§ Extract to read
If I understand your question correctly, then to test if word occurrences in a set of documents follows a Normal distribution you can just use a shapiro-Wilk test and some qqplots. For example,

## Generate two data sets
## First Normal, second from a t-distribution
words1 = rnorm(100); words2 = rt(100, df=3)

## Have a look at the densities
plot(density(words1));plot(density(words2))

## Perform the test
shapiro.test(words1); shapiro.test(words2)

## Plot using a qqplot
qqnorm(words1);qqline(words1, col = 2)
qqnorm(words2);qqline(words2, col = 2)

The qqplot commands give: alt text

You can see that the second data set is clearly not Normal by the heavy tails (More Info).

In the Shapiro-Walk normality test, the p-value is large for the first data set (>.9) but very small for the second data set (<.01). This will lead you to reject the null hypothesis for the second.

  • 7
    Why is it clearly not Normal? – Herman Toothrot Jan 16 '17 at 11:08
  • I think the plotted points should lie on the I-III quadrant bisector as closer as they draw a normal distribution. – Campa Mar 1 at 16:19
  • More generally (mean != 0), the qqline shall have 1 slope and mu intercept. – Campa Mar 1 at 16:25
  • @HermanToothrot it is not Normal when looking at the second plot as there is a very large divergence in the tail values. The QQ plot is a graph of the theoretical quantile (if it was normal) verses the sample quantlie (from the data). If the sample data is normal we expect the observations to be close to line, as they are for the first plot. Also note the very difference scale on the y axis for those plots. – Sheldon Sep 12 at 18:46

Assuming your dataset is called words and has a counts column, you can plot the histogram to have a visualization of the distribution:

hist(words$counts, 100, col="black")

where 100 is the number of bins

You can also do a normal Q-Q plot using

qqnorm(words$counts)

Finally, you can also use the Shapiro-Wilk test for normality

shapiro.test(word$counts)

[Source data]

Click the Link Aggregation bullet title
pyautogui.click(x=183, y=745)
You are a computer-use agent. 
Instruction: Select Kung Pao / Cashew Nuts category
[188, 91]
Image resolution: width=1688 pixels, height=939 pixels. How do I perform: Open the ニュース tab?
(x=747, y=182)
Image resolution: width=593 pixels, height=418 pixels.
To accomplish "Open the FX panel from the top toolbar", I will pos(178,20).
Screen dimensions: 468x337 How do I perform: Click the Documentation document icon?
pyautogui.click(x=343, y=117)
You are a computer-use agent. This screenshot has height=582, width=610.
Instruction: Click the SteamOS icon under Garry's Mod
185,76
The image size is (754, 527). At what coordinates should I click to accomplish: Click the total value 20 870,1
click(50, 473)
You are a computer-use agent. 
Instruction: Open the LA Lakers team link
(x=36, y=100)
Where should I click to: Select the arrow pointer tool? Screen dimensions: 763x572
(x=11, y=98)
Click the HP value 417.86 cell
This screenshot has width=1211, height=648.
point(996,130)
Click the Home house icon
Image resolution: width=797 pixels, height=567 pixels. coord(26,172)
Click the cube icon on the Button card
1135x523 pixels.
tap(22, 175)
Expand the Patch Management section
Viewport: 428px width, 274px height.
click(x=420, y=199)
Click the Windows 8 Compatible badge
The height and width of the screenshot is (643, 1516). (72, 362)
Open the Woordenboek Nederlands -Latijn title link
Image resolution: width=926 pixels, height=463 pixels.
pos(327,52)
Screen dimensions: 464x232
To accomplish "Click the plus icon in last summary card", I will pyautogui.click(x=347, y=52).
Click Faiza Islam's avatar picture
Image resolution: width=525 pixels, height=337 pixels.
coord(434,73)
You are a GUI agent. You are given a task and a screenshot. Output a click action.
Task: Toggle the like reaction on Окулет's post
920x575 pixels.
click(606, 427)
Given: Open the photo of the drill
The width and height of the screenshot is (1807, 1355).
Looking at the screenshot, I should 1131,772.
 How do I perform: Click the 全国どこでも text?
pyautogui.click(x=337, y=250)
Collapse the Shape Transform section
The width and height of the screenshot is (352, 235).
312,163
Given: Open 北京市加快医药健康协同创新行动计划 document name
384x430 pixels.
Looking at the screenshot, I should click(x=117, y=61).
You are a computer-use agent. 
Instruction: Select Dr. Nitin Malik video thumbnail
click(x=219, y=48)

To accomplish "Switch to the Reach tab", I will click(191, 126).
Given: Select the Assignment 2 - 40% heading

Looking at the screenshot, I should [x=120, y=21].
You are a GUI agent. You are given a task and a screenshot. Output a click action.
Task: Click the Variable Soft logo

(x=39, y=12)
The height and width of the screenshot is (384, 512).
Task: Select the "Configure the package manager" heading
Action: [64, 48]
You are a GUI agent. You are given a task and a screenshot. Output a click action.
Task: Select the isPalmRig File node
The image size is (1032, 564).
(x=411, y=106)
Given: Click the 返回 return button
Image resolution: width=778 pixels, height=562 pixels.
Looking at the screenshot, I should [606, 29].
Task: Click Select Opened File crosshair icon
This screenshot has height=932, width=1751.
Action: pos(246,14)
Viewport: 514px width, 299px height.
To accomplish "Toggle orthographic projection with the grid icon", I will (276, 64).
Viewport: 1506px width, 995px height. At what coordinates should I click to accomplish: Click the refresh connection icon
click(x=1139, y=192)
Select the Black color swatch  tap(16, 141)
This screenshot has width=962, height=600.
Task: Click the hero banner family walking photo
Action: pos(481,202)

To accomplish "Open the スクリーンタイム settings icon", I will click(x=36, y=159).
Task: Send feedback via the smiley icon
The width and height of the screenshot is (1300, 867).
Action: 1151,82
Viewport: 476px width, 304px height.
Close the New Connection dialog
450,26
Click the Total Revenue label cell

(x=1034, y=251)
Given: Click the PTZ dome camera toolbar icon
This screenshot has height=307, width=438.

§ Task prompt
In the forum thread on testing word counts for normality, what does the number 100 in the histogram command specify?

§ Result below
The number of bins.